Senior Counsel Bryan Murray for the Minister said the application was to enable the re-organisation of the institutions and was essential to ensure their stability. It was also required as a condition of the EU and IMF programme of support, he said.
He said the external financial authorities were pressing very heavily for this transfer to take place as quickly as possible. He said Anglo and Irish Nationwide were continuing to act as destabilising forces in the financial system. Mr Murray said it was very important this was dealt with as quickly as possible.
The auction of deposits was an attempt to preserve the financial position of the institutions by minimising losses in the future. He said plans were in place to mitigate possible risks with this auction raised by the Governor of the Central Bank. These risks were not disclosed in court.
The agreement with the EU and IMF also involves Anglo formulating a detailed plan for the rationalisation, including the possible closure ,of Anglo's offices in the UK and its branches in Vienna, Dusseldorf and Jersey and giving it to the NTMA no later than March 31.
The court was told that both Anglo and Irish Nationwide were consenting to the directions order. It was intended to combine both institutions into a single bank which would be 100% Government owned, and this auction of deposits and assets at book value had to take place before such a merger.
The judge made the order and said that because this was a matter of exceptional public importance, redacted versions of the sworn documents and order should be made available to the media as soon as possible.
The Department of Finance said no action needed to be taken by depositors following the court's action, adding that depositors in both institutions remained 'fully secure'.
Anglo set for €17.6 billion 2010 loss
Anglo Irish Bank says it is expecting to report a loss of €17.6 billion for 2010. In a trading update, the bank said this would include a loss of €11.5 billion on assets transferred to the National Asset Management Agency and €7.8 billion set aside to cover other loan losses.
The 2010 loss would set a new record for an Irish company, beating the €12.7 billion Anglo recorded for 2009.

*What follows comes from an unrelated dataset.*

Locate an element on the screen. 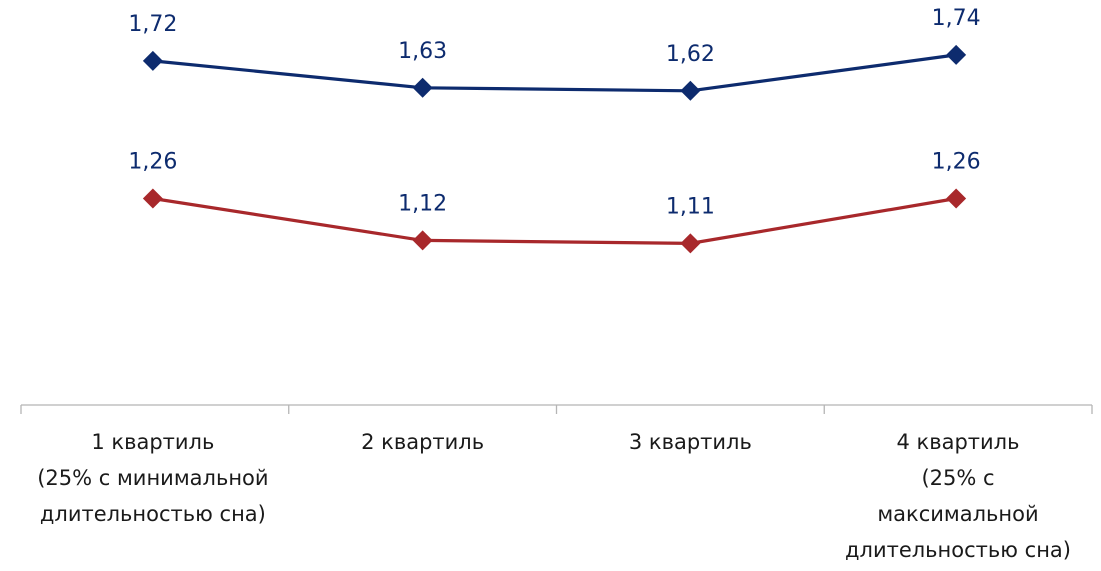  data-label: 1,72 is located at coordinates (152, 24).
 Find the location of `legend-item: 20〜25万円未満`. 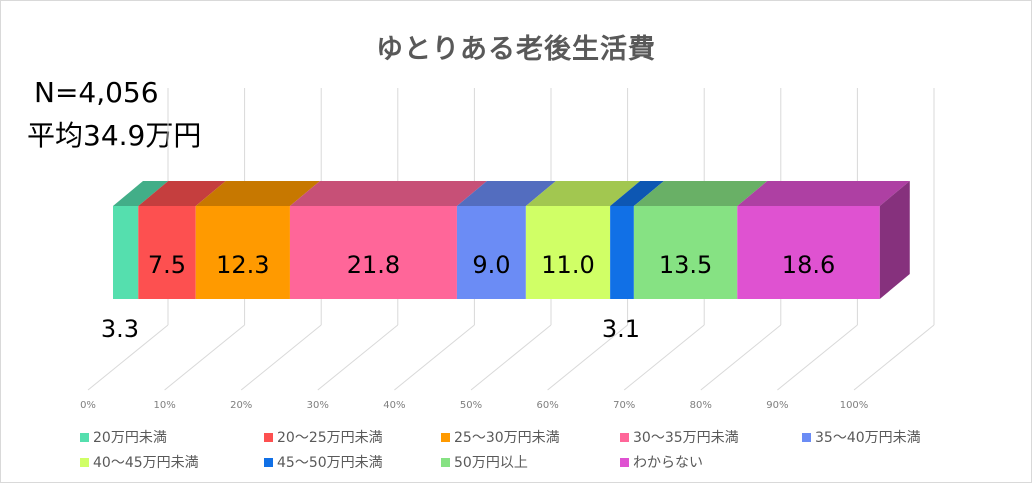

The bank also said deposits had dropped from €27.2 billion at the end of 2009 to just over €11 billion at the end of last year. Borrowing from the ECB and Irish Central Bank almost doubled to €45 billion.
The nationalised bank expects to transfer another €1.1 billion of loans to NAMA. It said it had received State support of €29.3 billion over the past two years.
Anglo said it employed just under 1,300 people at the end of 2010, down 16% from a year earlier.
When the loan losses are excluded, the nationalised bank made an operating profit of €1.8 billion, mainly due to a buyback of some of its subordinated bonds.